I often see people talk about the destinations they feel are most worthy and they include long-distance trails with iconic names or a certain small percentage of the national parks in our system.
I have often found my most worthy destinations were not as well known as others, and often bear scars. You can love them for their quirks and flaws as much as for their treasures.
I will hike in the Santa Rita Mtns twice more this week, including climbing the second highest peak by way of bear and mining trails that are not commonly used. I will see evidence of man, as this is one of the more popular hiking destinations in the region. Day or night the impact of man is quite visible in this compact wilderness. At night there are lights of Tucson, the mines, and even dim lighting from the telescope complex. Every night there's lots of activity over there, including folks driving around, pointing lasers at the sky. It's not like being out in the middle of The Bob or the San Juans.
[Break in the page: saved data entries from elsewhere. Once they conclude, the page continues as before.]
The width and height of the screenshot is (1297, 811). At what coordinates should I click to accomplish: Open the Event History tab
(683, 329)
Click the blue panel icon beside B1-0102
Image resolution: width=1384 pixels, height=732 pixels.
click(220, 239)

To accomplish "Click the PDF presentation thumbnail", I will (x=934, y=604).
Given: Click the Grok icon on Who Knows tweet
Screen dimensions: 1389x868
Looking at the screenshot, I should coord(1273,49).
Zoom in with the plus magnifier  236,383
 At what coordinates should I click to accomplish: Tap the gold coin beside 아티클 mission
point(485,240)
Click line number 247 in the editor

I'm hoping more people will love some of these less loved areas like me. I love traveling in areas that are not commonly used by hikers. Maybe we can reclaim them, at least with our affection.
What areas that others may not find worthy do you hold affection for? Looking forward to responses. Always looking for something new that someone holds dear.
Mt Hopkins, crowned with telescope.
I share your appreciation of Mt. Wrightson. In school at the U of A in the late 50's, it was a frequent summit, often climbed Wednesday night (no Thursday classes!!). It was the setting for my introduction to SAR, the 1958 search for three Boy Scouts who perished in a monumental November storm. I haven't kept a precise count, but I have summited Wrightson about 40 times.
My favorite peak of all time is Baboquivari ("mountain that is pinched in the middle"), center of the universe and home of I'itoi, wind god of the Tohono O'odham.
I have done somewhere north of 70 ascents of Babo, and spent many a night on the peak, at least one inadvertently. Babo is not the highest, but it is a solid and imposing block of granite with all kinds of climbing challenges.